Thanks for all your help guys and gals!

EDIT: Thought I'd add a smilie for dramatic effect! :newbie:

Justin


----------



## MHF-F150 (Dec 14, 2011)

Additional details: Found out that the transmission in this 96 Sentra 5spd recently had its fluid drained back in July of this year 5-6 months ago. Do you think it could simply be low on fluid?

Of course any thoughts or suggestions are appreciated.

Justin


----------



## IanH (Feb 11, 2003)

no its not low on fluid.

when they changed it they put in regular fluid, or maybe GL5 that's even worse.

You need GL4 synthetic fluid. I use and used on both B14's Redline MT-90


----------



## MHF-F150 (Dec 14, 2011)

IanH said:


> no its not low on fluid.
> 
> when they changed it they put in regular fluid, or maybe GL5 that's even worse.
> 
> You need GL4 synthetic fluid. I use and used on both B14's Redline MT-90


Ouch! I'm gonna pull my mothers receipt and see if it is documented there. Otherwise, I'm gonna give the shop a call and see if they know what they used.

Real weird though that they would use the wrong fluid. I have used this shop since 1996, and know the owner and servicemen quite well. They replaced the clutch in this Sentra, have done tranny fluid service on my wife's Altima, diff/transfer case flushes on some of my old trucks, and they have always used the correct fluids before.

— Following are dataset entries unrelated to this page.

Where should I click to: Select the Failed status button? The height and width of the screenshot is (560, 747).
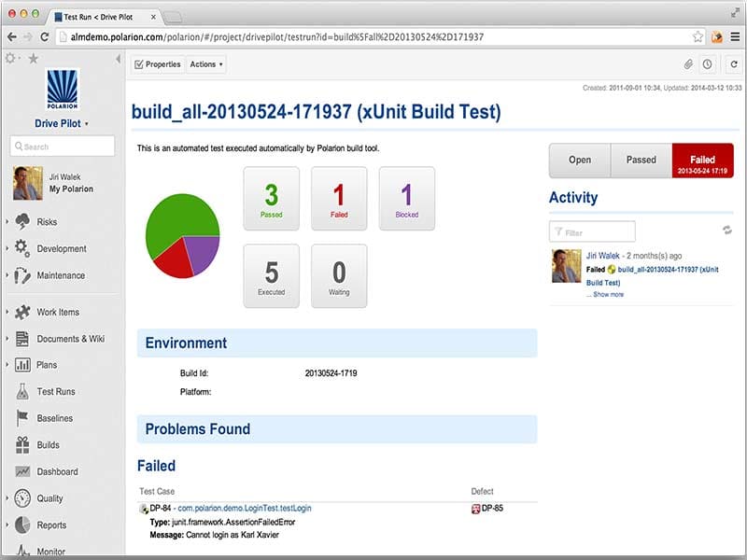[702, 160]
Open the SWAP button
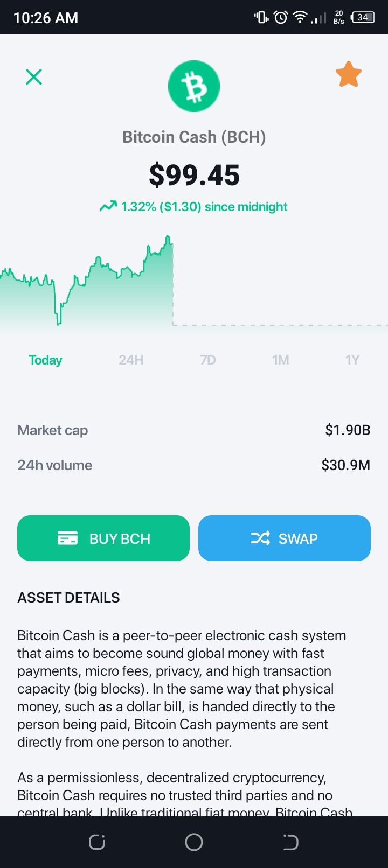The width and height of the screenshot is (388, 868). coord(285,538)
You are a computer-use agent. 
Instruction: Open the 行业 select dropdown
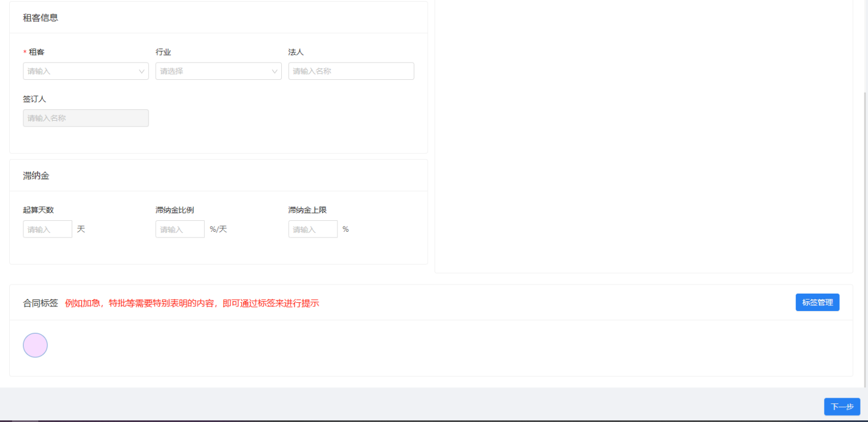tap(213, 71)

But just in case I'll double check what they used. And if they used the incorrect fluid, will have them replace it on their dime of course. BUT, what could be the potential damaging impacts of them using the incorrect fluids, or the fluids you mentioned?

Thanks again!

Justin


----------



## IanH (Feb 11, 2003)

There is nothing wrong with using regular Gl4 or *compatible* GL4/5, it normally wont cause any damage except it causes poor engagement and shifting when cold.

A synthetic made specifically for manual gearboxes costs a lot more, but will cure your cold shift problems and improve even hot shifting due to better syncro engagement.

I have had this problem with several brands of manual box, and use Redline MT90 now.
Saves doing the job twice.

However GL5 has additive which can give corrosion and very poor shifting, it unlikely your shop used this, but DIY's have when they go to Autoparts store and its all they can find, and get told its better than straight GL4.


----------



## topz (May 15, 2006)

Check your clutch cable. It might just need a bit tightening/adjustment.


----------



## IanH (Feb 11, 2003)

he said there was 1/4 to 1/2 play at clutch pedal, this is about normal.
From memory the spec is .25 at the gearbox clutch operating arm, so this would be maybe an inch at the pedal. I ran mine closer to 0.1 because I prefer a higher engagement point.


----------



## azkicker0027 (May 31, 2002)

topz said:


> Check your clutch cable. It might just need a bit tightening/adjustment.


i agree. the way the cable kinks and bends near the firewall and how this issue is heat/temperature related, I'd say check the cable and see if it binds inside the sheathing. i used to treat mine with wd-40 until i replaced it along with the clutch job.


----------